start

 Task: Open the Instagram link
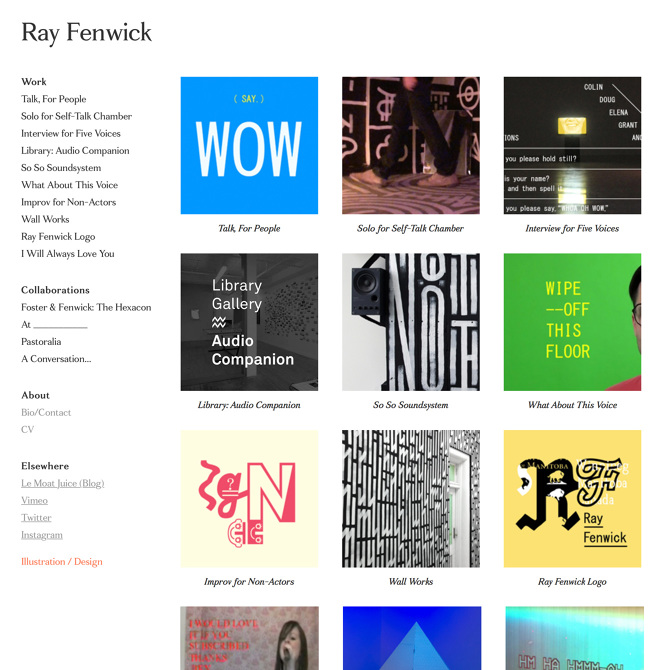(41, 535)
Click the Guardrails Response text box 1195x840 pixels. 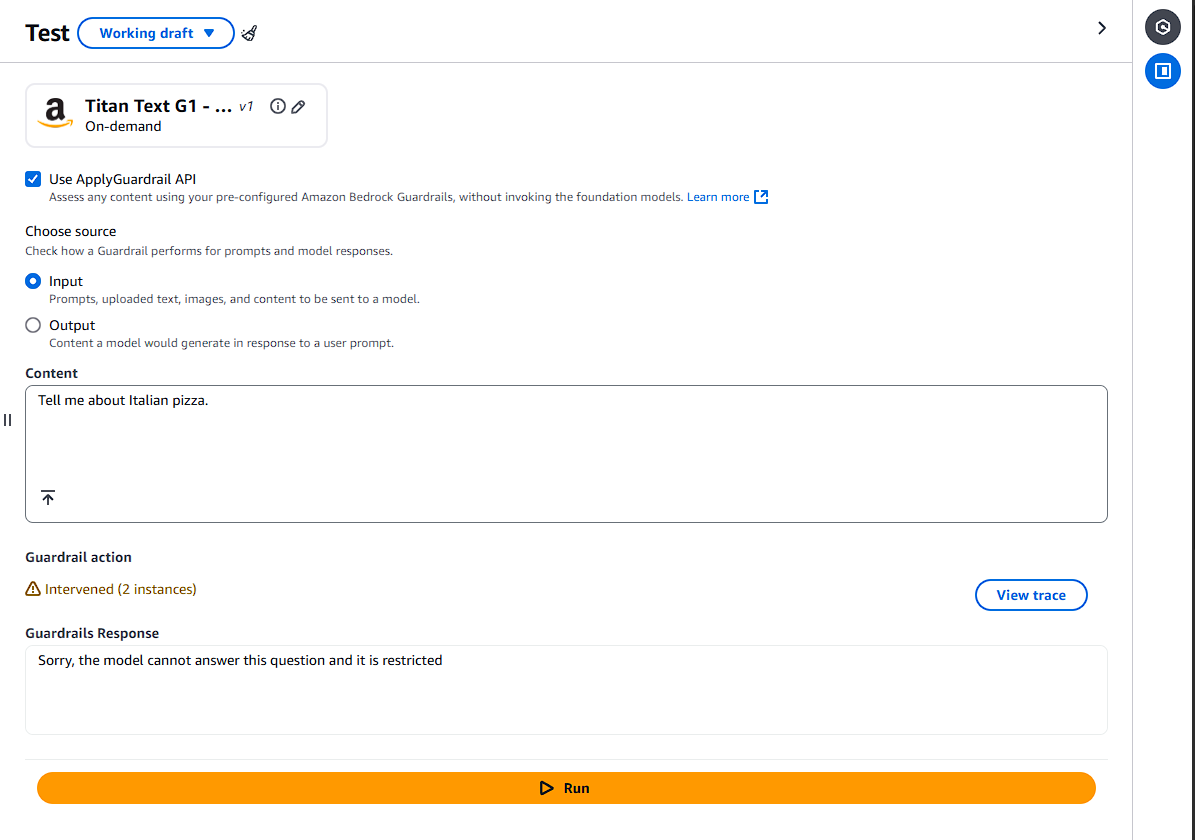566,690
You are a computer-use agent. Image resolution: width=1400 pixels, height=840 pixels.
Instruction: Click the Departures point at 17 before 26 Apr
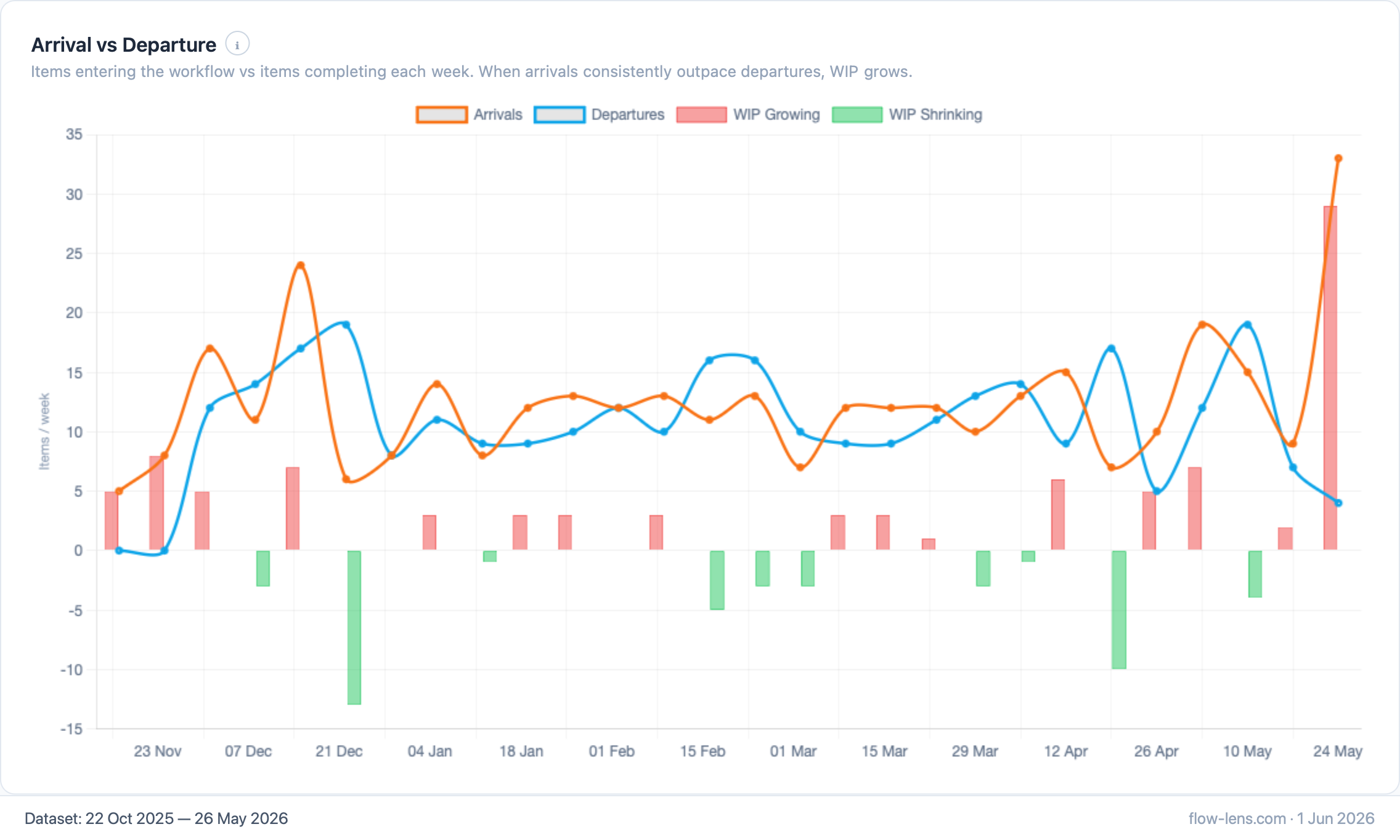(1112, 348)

end

▶ _Task description_
Render the lines as a JSON list of strings, one string per line, from the line containing "You are a computer-use" through the last line above. Skip any blank lines and leave the pictures out.

▶ _Answer to the problem_
[
  "You are a computer-use agent. Image resolution: width=1400 pixels, height=840 pixels.",
  "Instruction: Click the Departures point at 17 before 26 Apr",
  "(1112, 348)"
]